▶ [Stored data entries]
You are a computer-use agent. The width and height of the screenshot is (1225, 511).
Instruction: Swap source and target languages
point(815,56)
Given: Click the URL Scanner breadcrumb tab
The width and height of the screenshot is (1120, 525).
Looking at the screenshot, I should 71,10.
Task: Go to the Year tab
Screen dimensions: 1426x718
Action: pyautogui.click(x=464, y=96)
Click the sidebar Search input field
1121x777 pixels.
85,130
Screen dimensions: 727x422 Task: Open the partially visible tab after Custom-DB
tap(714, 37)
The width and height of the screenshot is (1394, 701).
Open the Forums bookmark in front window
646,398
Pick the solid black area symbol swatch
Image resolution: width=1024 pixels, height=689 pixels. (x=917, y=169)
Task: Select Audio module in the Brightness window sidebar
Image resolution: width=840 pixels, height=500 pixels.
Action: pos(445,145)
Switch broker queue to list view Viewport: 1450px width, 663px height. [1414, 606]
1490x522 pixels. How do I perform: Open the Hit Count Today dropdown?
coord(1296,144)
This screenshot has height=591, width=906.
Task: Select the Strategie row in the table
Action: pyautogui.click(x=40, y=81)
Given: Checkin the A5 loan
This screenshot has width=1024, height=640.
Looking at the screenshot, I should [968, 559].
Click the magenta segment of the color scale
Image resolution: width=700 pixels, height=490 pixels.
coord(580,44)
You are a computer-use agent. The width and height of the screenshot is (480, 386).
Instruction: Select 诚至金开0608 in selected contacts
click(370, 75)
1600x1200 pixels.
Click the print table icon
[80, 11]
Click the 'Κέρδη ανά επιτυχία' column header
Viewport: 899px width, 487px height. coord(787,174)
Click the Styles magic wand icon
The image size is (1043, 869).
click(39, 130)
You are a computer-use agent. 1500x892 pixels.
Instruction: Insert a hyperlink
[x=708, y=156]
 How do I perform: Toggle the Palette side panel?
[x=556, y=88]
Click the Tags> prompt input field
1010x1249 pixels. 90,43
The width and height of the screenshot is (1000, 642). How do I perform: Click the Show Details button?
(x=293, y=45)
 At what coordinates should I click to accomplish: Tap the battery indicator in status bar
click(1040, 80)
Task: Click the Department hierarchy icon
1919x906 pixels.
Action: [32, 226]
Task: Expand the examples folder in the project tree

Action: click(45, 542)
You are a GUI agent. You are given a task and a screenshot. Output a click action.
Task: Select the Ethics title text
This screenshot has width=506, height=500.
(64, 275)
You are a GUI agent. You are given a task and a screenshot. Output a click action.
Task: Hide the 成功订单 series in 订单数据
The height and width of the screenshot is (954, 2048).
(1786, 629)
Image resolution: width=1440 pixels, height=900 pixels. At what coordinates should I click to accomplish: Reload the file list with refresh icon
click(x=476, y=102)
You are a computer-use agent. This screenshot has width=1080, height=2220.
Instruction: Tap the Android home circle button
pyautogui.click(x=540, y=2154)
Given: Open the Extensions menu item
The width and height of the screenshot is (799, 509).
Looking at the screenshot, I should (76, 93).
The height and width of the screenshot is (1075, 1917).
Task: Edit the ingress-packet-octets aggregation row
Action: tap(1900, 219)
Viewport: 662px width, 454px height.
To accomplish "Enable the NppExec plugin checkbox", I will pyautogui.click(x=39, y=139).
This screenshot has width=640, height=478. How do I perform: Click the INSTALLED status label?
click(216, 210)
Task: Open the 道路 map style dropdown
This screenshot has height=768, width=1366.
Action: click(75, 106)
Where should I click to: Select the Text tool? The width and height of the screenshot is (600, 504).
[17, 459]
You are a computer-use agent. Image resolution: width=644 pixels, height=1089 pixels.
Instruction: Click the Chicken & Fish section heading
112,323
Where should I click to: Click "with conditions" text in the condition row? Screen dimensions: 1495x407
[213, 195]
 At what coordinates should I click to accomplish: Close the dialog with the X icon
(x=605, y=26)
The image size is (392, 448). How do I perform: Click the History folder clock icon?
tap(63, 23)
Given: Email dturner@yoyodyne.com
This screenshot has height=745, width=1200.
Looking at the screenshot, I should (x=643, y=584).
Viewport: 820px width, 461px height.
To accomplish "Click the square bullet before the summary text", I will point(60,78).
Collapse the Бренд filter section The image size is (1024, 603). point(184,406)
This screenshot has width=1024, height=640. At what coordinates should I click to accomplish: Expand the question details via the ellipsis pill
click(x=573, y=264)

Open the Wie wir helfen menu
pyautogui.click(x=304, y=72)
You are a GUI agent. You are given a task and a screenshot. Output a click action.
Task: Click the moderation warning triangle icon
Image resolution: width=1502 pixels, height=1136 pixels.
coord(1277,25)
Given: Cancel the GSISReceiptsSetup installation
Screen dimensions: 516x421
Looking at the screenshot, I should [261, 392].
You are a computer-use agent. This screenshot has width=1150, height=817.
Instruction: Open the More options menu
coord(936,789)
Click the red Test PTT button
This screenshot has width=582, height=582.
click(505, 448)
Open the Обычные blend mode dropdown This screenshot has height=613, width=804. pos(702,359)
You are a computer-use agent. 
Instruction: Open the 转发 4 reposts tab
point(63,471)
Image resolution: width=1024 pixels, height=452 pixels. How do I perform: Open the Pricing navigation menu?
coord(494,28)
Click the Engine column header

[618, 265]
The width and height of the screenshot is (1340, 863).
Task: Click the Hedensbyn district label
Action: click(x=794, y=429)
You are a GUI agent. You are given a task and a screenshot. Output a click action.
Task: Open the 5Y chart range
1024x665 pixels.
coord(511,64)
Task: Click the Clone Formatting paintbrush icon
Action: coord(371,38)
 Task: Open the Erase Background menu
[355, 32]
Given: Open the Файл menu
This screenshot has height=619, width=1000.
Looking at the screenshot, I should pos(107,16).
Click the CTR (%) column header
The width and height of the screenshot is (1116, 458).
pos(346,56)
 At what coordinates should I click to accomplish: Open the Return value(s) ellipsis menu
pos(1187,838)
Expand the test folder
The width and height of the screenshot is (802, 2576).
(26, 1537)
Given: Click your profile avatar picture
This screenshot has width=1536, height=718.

▶ [Work order] Go through the records above and copy every line with the word "will".

▶ [Exercise output]
To accomplish "Enable the NppExec plugin checkbox", I will pyautogui.click(x=39, y=139).
To accomplish "Click the square bullet before the summary text", I will point(60,78).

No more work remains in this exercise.